Why : To measure the processes are up and running
Key metrics for alerts on SSL Offloading Server :
- CPU load (SSL-Offloading is CPU sensitive process)
- Increase in file descriptor (Slower responses and higher wait time will cause high FD’s on server)
- TCP Open Connections (TCP Connections open (Internet<->Proxy<->Backend) )
- SSL Certificate Expiry on Proxy Server
- Memory Free (Free memory on the server)
- SSL-Offloading Proxy Server Process Aliveness (With Nagios )
Challenges of SSL-Offloading Proxy Server Monitoring :
- Compatibility metrics for clients: In some cases, the application is not compatible at all with SSL offloading. How to differentiate those clients ?

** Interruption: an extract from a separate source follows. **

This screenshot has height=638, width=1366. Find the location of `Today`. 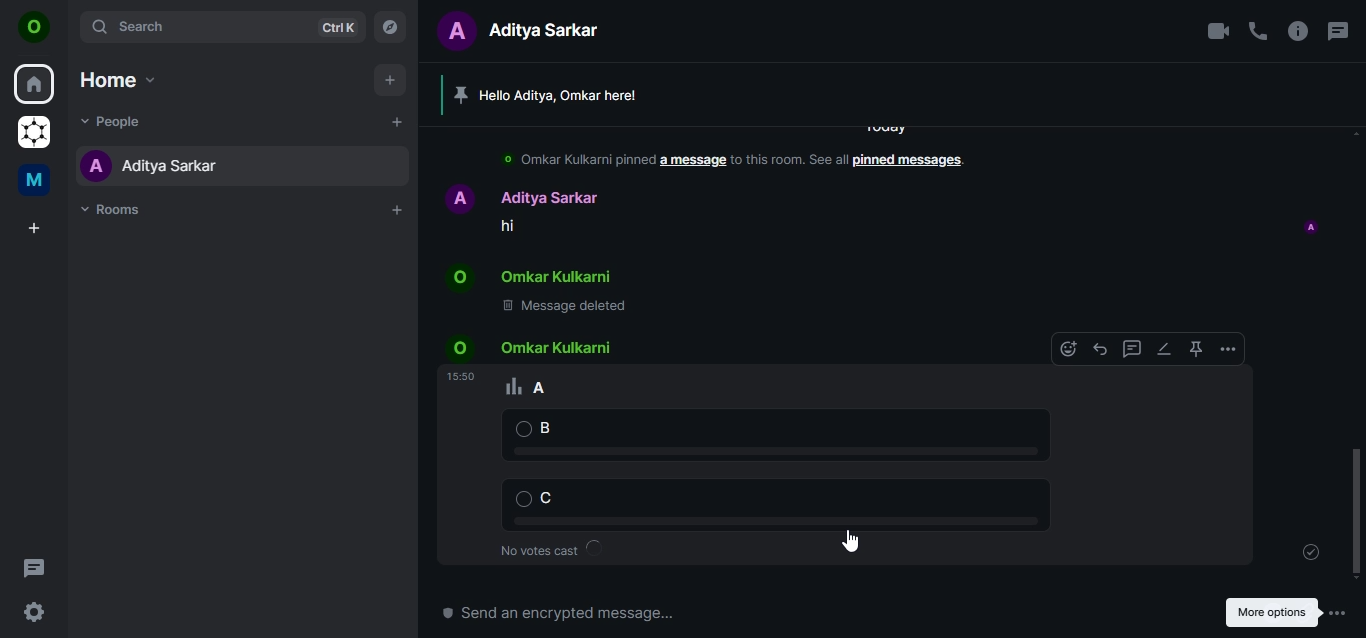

- HTTPS -> HTTP decryption inspection : HTTP inspection (When encrypted request decrypted by SSL-Offloading server) is difficult to choose (for which http requests)?. Hackers are using the SSL/TLS protocols as a tool to obfuscate their attack payloads. A security device may be able to identify a cross-site scripting or SQL injection attack in plaintext, but if the same attack is encrypted using SSL/TLS, the attack will go through unless it has been decrypted first for inspection.
- Key Sizes of Requests : As key sizes increases SSL processing will be CPU intensive. How to measure Key sizes ?
- Internet Facing Firewall Monitoring : Catch Security Threats, DDoS attacks , Spoofing
- Monitoring of Monitoring and HA of monitoring itself : Its always challenge.